Exercise prompt: Only the lines from the one containing "The height and" through the last line below belong in your copy; transcribe them exactly and omit any pictures.

*** Material shown ***

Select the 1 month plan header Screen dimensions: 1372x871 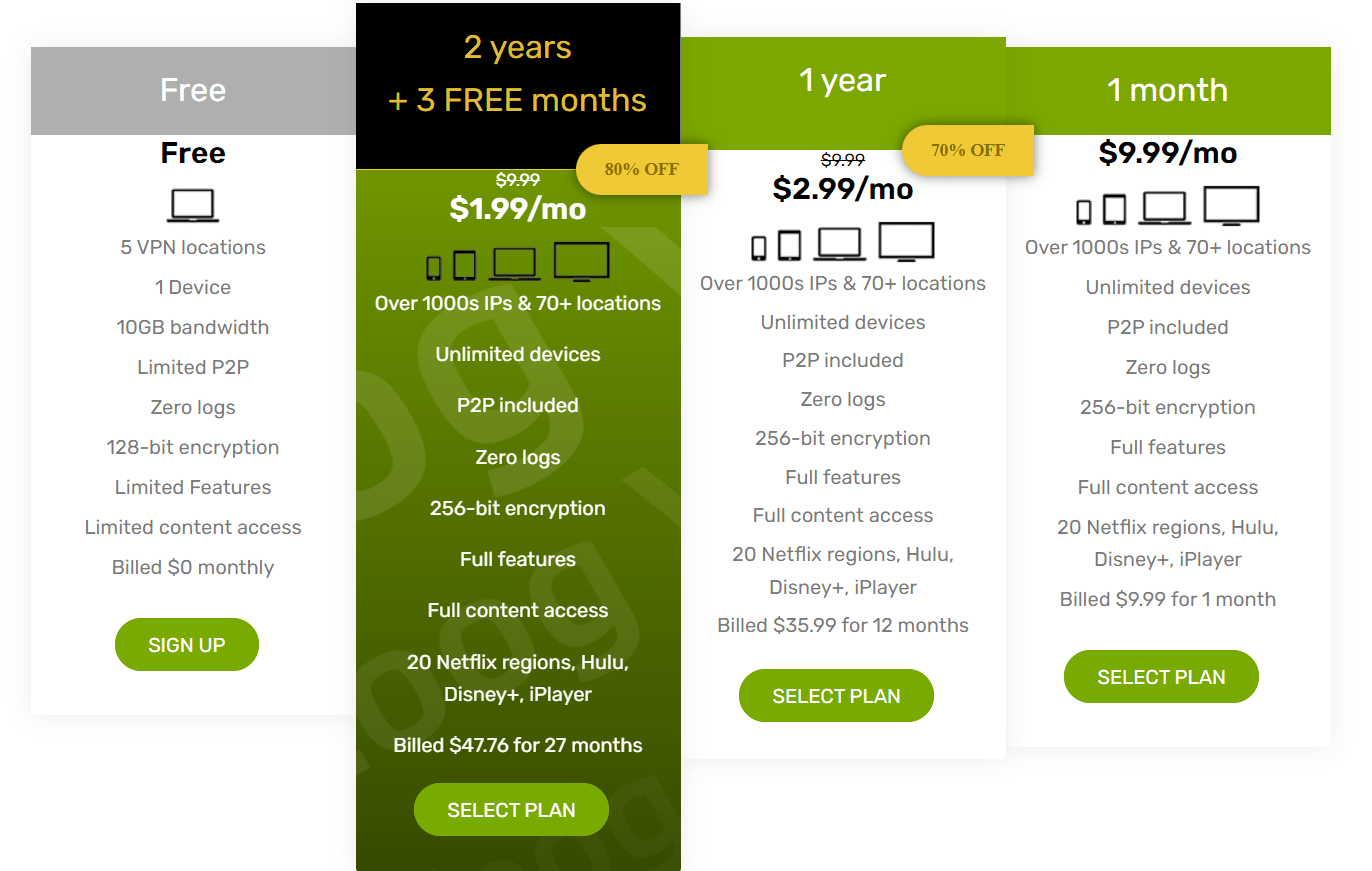[1168, 90]
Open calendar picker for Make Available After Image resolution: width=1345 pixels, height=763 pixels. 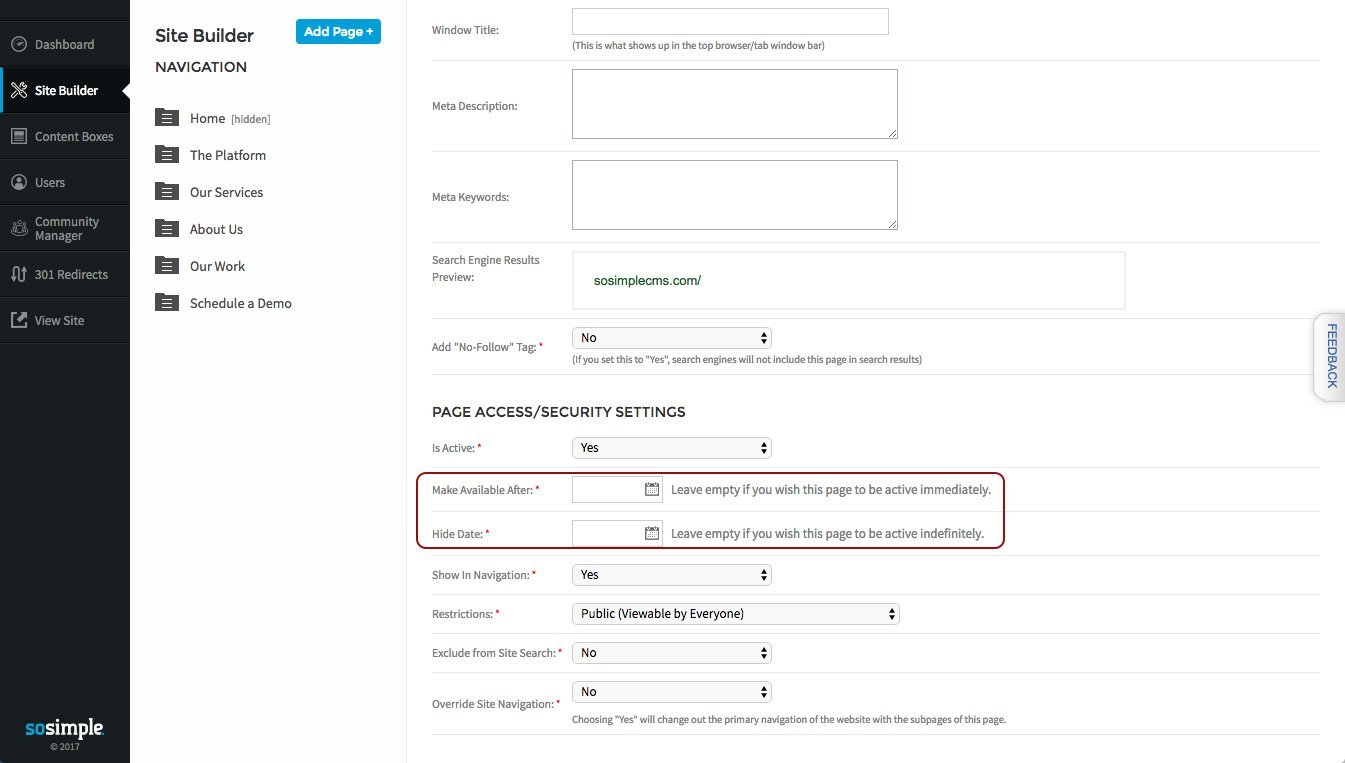pyautogui.click(x=652, y=489)
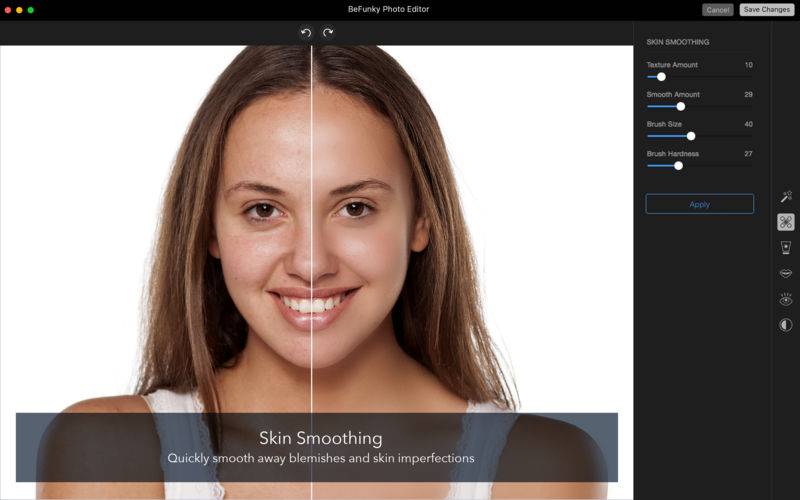Screen dimensions: 800x500
Task: Click the Texture Amount track's right end
Action: point(750,77)
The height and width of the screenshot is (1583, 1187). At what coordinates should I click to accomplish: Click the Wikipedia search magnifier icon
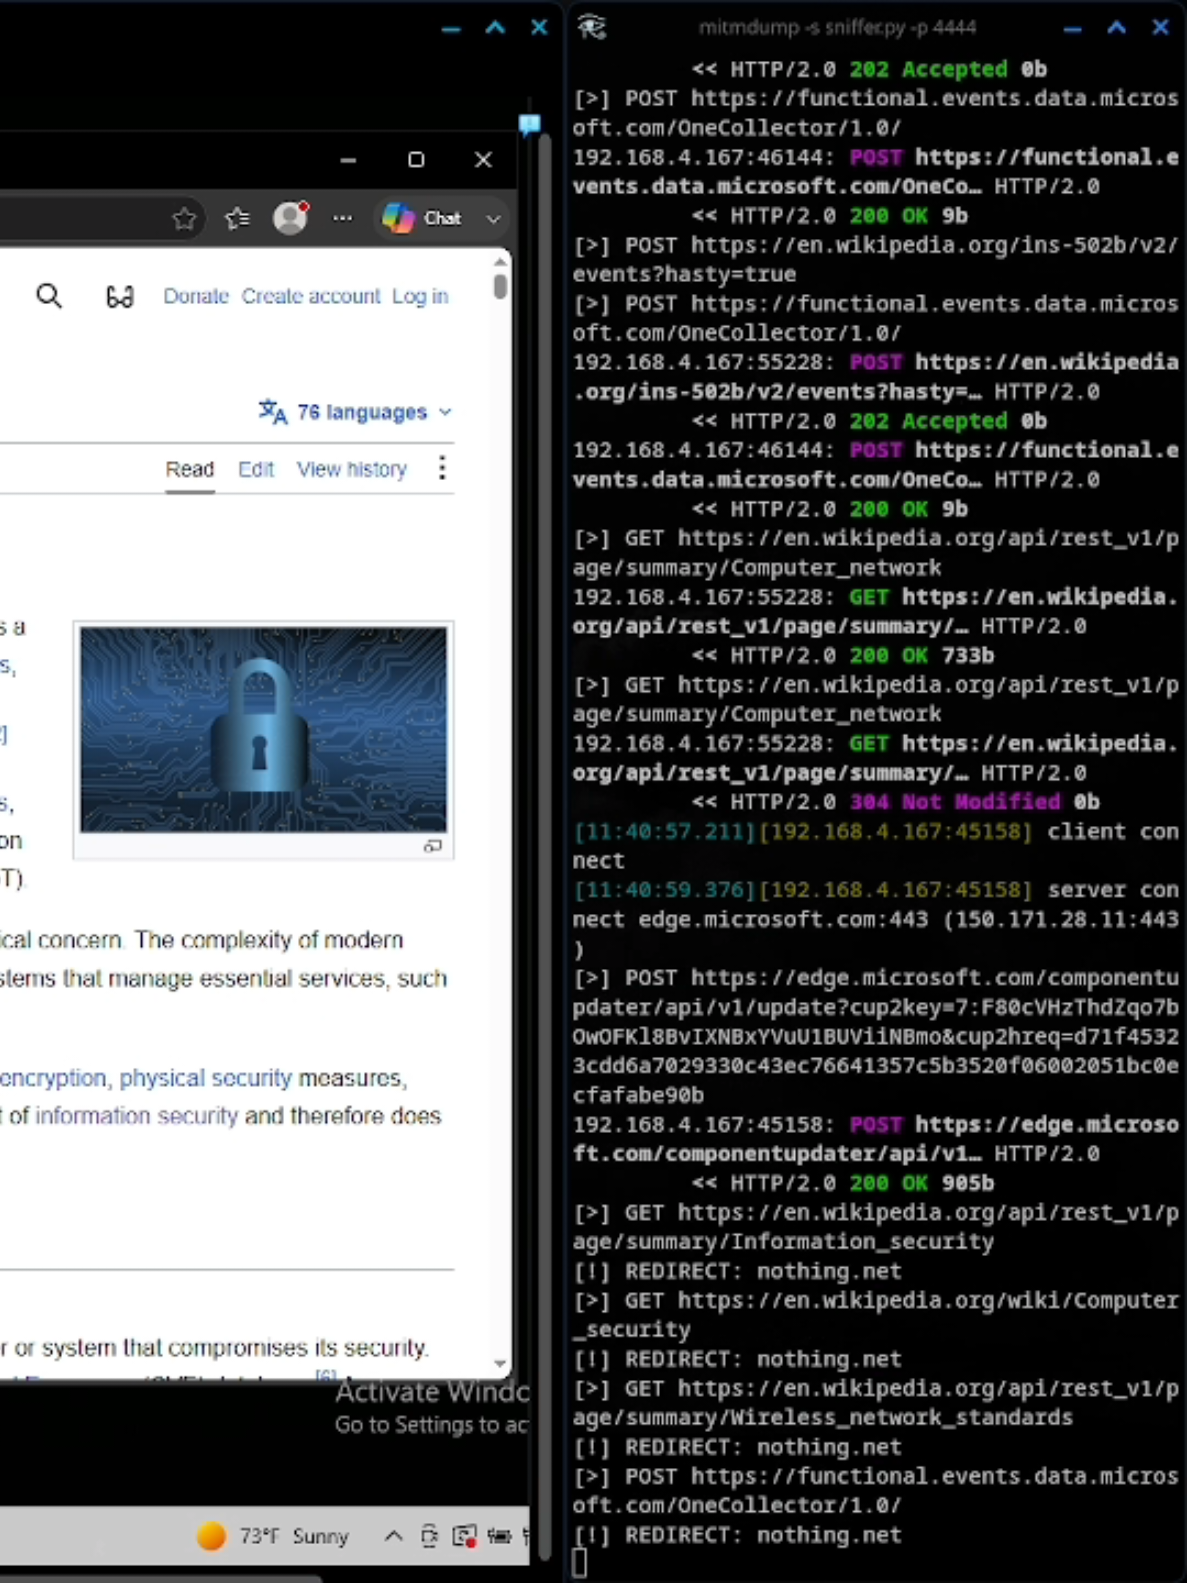click(49, 296)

*** End of Material shown ***

Reply to the task:
The height and width of the screenshot is (1583, 1187). At what coordinates should I click to accomplish: Click the Wikipedia search magnifier icon
click(49, 296)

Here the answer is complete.